[Date Prev][Date Next][Thread Prev][Thread Next][Date Index][Thread Index]
VMs: Grove words (was: A very important discovery)
> [Jose Rodriguez:] ... another program,which determines the
> percentage of different words respect to the total of the words
> that have been appeared during an interval of lines that is
> indicated by the user.
As in many VMS studies, let's say that a "word" is an abstract
sequence of letters, and a "token" is an occurrence of a word in a
text. So, for example in the sentence "the man can open the can"
there are six tokens but only four words.
So I presume that your graphs show
f(N) = 100*(number of words in the first N tokens)/N
for the original text and for the line-sorted version.
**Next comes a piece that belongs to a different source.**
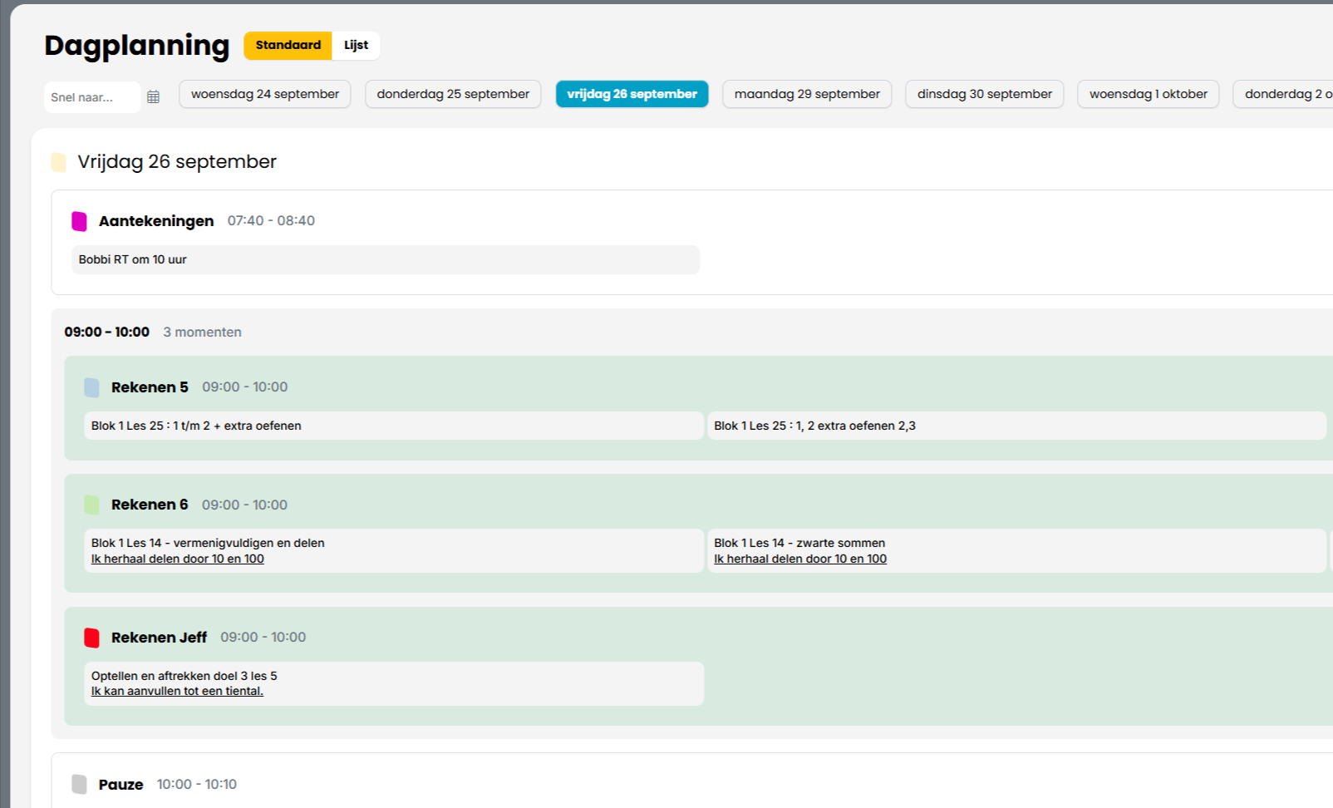Switch to Lijst view
The height and width of the screenshot is (808, 1333).
[356, 46]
> But my surprise was enormous when I looked for the lines of the
> text which corresponded the peaks. Accurately, I observed that the
> three main crests corresponded to the lines [205-220], [290-335]
> and [595-680], which corresponded with the lines that begin by the
> gallows f([205-219]), k([286-334]) and p([593-681]), respectively!
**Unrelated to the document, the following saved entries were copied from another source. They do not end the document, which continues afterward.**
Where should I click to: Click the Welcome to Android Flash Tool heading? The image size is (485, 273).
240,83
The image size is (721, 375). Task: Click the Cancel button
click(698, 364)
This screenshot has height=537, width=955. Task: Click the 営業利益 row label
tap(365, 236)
The graphs are new, but the explanation for those peaks in the
line-sorted graph may be a discovery that John Grove made several
years ago: on many lines, the first word looks like a "normal" word
with an extra gallows attached at the beginning.
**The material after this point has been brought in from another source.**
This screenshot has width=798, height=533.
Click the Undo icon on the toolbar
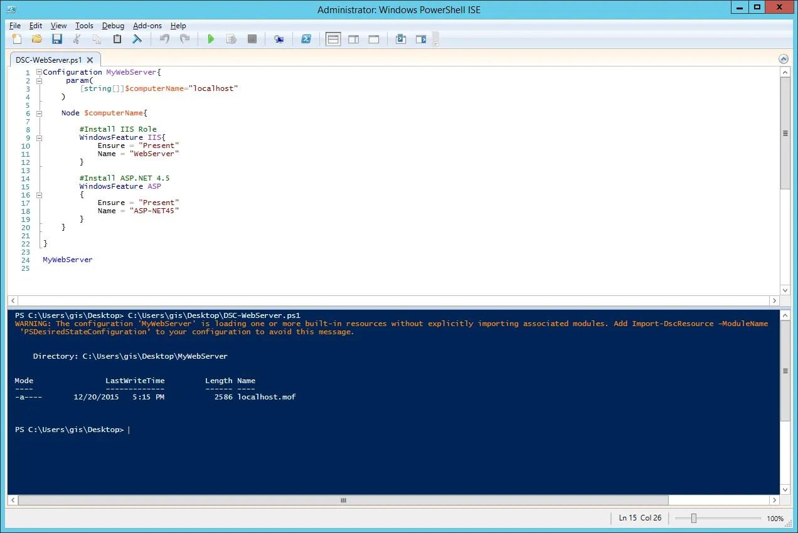coord(164,39)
IIRC, the evidence that those initial gallows are not really part of
the word includes: (1) many of those words are fairly rare, but if one
removes those "detachable gallows" (as John called them), one often
obtains a relatively common word. (2) words that start with a gallows
letter are more common at the beginning of lines than elsewhere; (3)
those words often have two gallows, which is a fairly rare feature of
About item (3): to be precise, in some trenscription of the VMS there
are ~930 tokens (in 35,000, or 2.6%) that do not fit my word grammar
because they violate the three-layer (crust-mantle-core-mantle-crust)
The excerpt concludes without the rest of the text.